To solve for B, set the equation as such:

#-B/3 ln |x+3| - B/(x+3) =int(2x)/(x^2+6x+9)dx#

Factor B:

#B(-1/3ln |x+3| - 1/(x+3))=int(2x)/(x^2+6x+9)dx#

Divide by #(-1/3ln |x+3| - 1/(x+3))# on both sides:

#B=(int(2x)/(x^2+6x+9)dx)/(-1/3ln |x+3| - 1/(x+3))#

Input this as B to get:

#-1/3((int(2x)/(x^2+6x+9)dx)/(-1/3ln |x+3| - 1/(x+3))) ln |x+3| - ((int(2x)/(x^2+6x+9)dx)/(-1/3ln |x+3| - 1/(x+3))) 1/(x+3)#

Phew!

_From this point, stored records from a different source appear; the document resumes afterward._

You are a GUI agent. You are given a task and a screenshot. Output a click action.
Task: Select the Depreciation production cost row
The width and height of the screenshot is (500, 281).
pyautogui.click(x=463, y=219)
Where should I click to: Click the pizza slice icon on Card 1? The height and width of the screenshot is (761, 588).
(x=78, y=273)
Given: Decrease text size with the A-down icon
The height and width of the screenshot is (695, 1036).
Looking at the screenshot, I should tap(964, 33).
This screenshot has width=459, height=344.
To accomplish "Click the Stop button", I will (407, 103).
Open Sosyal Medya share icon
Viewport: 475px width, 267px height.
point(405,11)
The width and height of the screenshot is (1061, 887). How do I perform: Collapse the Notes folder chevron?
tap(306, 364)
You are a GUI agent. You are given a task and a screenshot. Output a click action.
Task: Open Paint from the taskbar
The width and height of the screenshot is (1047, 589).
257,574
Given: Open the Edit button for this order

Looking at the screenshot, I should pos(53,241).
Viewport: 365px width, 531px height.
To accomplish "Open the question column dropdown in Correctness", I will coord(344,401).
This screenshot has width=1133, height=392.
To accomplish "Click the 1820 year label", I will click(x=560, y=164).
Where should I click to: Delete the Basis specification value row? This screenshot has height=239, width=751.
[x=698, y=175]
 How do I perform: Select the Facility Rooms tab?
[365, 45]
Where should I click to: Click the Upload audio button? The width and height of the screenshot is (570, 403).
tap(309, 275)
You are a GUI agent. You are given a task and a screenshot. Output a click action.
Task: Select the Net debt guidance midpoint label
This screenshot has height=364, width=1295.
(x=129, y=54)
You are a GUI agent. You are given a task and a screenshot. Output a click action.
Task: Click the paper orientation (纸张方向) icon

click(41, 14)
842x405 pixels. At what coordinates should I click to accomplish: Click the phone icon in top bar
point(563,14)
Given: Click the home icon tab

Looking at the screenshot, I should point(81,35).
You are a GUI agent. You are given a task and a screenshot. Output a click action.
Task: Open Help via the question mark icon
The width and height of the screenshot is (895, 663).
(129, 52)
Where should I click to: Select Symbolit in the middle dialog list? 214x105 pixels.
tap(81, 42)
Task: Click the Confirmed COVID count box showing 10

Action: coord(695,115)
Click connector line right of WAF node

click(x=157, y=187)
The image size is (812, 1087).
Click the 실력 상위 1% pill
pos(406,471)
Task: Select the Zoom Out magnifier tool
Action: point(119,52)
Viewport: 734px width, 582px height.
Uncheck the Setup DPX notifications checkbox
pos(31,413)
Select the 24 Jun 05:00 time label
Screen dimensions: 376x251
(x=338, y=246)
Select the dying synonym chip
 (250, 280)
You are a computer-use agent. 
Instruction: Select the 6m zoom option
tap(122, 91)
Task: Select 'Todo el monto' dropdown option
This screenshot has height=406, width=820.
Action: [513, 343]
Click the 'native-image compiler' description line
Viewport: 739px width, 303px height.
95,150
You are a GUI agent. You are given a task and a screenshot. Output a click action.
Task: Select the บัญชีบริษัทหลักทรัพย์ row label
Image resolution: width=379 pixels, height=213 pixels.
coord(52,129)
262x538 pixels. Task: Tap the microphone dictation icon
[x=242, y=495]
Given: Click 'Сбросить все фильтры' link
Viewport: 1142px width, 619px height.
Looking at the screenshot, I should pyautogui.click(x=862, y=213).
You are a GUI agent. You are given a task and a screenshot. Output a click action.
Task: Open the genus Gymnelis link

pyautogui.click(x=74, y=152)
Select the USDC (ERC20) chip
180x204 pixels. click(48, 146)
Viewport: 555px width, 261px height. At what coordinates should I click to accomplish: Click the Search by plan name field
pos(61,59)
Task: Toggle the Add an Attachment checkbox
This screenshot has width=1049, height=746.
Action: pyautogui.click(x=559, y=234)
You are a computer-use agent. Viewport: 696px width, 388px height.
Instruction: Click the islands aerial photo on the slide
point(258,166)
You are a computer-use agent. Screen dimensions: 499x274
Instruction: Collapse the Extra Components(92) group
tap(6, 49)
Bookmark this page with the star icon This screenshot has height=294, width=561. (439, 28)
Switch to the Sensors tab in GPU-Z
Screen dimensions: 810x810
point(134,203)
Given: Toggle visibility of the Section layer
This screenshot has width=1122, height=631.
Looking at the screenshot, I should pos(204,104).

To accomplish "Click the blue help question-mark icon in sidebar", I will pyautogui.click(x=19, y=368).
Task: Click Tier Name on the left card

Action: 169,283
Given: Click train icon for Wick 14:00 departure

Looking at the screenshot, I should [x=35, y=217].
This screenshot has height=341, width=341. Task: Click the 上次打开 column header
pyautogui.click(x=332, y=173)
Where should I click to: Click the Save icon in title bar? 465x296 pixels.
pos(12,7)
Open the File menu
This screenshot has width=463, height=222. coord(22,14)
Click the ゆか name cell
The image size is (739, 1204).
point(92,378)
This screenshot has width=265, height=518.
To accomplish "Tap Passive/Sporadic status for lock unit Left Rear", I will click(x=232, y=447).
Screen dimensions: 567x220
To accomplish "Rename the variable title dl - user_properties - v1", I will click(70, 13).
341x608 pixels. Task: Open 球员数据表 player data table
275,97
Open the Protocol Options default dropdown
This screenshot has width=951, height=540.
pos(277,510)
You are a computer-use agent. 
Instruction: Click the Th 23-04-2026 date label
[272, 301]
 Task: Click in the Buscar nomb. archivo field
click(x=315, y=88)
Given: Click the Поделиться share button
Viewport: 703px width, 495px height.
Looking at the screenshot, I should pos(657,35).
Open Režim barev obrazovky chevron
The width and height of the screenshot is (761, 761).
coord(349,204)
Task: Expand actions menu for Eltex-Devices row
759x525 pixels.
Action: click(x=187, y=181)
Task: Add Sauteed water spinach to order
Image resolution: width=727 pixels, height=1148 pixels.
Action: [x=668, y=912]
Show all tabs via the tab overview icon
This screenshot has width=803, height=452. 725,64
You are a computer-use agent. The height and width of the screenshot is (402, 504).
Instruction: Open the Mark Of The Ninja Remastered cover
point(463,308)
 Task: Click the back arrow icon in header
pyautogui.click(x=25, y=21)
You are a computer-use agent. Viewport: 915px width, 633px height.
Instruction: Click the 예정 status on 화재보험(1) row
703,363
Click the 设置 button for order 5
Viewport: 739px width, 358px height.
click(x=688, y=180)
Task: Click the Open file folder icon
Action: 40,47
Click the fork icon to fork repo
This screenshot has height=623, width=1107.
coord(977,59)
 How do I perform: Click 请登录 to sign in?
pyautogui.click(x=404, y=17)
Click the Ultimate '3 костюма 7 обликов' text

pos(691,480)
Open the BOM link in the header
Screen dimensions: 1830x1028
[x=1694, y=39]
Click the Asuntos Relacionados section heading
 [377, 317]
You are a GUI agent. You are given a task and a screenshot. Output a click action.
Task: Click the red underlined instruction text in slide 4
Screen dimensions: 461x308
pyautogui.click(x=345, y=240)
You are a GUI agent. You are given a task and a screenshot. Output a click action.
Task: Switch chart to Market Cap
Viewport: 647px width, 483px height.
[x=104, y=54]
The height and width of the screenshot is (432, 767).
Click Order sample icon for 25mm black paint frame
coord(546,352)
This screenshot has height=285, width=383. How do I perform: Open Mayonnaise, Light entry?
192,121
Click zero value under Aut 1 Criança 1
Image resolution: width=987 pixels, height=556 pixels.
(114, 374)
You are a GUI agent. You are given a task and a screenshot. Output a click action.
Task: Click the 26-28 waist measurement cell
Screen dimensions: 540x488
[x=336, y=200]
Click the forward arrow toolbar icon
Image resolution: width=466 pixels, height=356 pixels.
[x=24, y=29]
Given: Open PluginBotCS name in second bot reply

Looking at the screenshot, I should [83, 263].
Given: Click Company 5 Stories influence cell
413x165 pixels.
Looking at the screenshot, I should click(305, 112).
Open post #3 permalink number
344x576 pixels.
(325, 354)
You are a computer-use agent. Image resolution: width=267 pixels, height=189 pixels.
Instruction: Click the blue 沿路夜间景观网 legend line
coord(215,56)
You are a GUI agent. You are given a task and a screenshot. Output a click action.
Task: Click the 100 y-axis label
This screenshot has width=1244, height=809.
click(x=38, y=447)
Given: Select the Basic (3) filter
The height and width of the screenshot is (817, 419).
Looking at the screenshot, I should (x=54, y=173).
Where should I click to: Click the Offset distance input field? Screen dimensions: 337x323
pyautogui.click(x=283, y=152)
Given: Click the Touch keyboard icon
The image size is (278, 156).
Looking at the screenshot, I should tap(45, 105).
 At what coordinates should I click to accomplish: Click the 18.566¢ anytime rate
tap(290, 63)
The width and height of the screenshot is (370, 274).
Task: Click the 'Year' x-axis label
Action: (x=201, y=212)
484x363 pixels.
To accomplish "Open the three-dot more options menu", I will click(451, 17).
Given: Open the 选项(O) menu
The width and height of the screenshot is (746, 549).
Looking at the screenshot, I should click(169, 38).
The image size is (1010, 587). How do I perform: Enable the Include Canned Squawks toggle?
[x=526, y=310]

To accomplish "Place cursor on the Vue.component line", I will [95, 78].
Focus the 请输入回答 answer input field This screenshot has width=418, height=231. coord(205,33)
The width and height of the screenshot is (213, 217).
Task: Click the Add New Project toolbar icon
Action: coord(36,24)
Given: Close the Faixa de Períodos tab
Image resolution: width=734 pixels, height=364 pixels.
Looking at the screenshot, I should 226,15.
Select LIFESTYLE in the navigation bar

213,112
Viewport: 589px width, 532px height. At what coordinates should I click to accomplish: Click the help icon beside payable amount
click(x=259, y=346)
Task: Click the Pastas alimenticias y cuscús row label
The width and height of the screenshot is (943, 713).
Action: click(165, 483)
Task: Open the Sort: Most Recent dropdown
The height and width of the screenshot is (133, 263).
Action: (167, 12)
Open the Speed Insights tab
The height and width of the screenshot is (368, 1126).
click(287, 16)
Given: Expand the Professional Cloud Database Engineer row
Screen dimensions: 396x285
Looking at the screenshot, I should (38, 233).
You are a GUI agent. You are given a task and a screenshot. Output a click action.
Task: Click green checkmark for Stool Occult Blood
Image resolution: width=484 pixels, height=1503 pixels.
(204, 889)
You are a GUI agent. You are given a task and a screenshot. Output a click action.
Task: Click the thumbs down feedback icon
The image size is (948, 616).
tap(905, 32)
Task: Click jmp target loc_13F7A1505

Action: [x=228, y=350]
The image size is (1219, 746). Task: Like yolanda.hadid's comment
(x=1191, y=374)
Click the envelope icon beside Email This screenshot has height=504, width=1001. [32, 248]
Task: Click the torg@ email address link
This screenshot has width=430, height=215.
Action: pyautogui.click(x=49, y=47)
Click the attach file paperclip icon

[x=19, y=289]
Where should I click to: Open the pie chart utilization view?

This is your final result, after you divide out the starting integral.

May 29, 2017

Let's do it your way (sort of):

#int (2x)/(x^2+6x+9) dx = #

Add 0 to the numerator in the form of +6-6:

#int (2x+6-6)/(x^2+6x+9) dx = #

We can break this into two fractions:

#int (2x+6)/(x^2+6x+9)-6/(x^2+6x+9) dx = #

We can make this two integrals:

#int (2x+6)/(x^2+6x+9) dx -6int1/(x^2+6x+9) dx = #

You know how to do the first integral:

let #u = x^2+6x+9#, then #du = 2x+6dx#:

#int 1/u du -6int1/(x^2+6x+9) dx = #

#ln|u| -6int1/(x^2+6x+9) dx = #

Reverse the u substitution:

#ln|x^2+6x+9| -6int1/(x^2+6x+9) dx = #

Let's factor the denominator in the integral:

#ln|x^2+6x+9| -6int1/(x+3)^2 dx = #

Let #u = x+3#, then #du = dx#:

#ln|x^2+6x+9| -6int1/u^2 du = #

Write as a negative exponent:

#ln|x^2+6x+9| -6intu^-2 dx = #

Use the power rule to integrate:

#ln|x^2+6x+9| +6u^-1+C = #

Reverse the u substitution:

#ln|x^2+6x+9| +6/(x+3)+C larr # answer.

May 29, 2017

#int (2x)/(x^2+6x+9) dx = -(2x)/(x+3) + 2ln abs(x+3)+C#

Explanation:

As:

#x^2+6x+9 = (x+3)^2#

you can also integrate by parts:

#int (2x)/(x+3)^-2 dx = int 2x d(-1/(x+3))#

#int (2x)(x+3)^-2 dx = -(2x)/(x+3) + 2int dx/(x+3)#

#int (2x)(x+3)^-2 dx = -(2x)/(x+3) + 2ln abs(x+3)+C#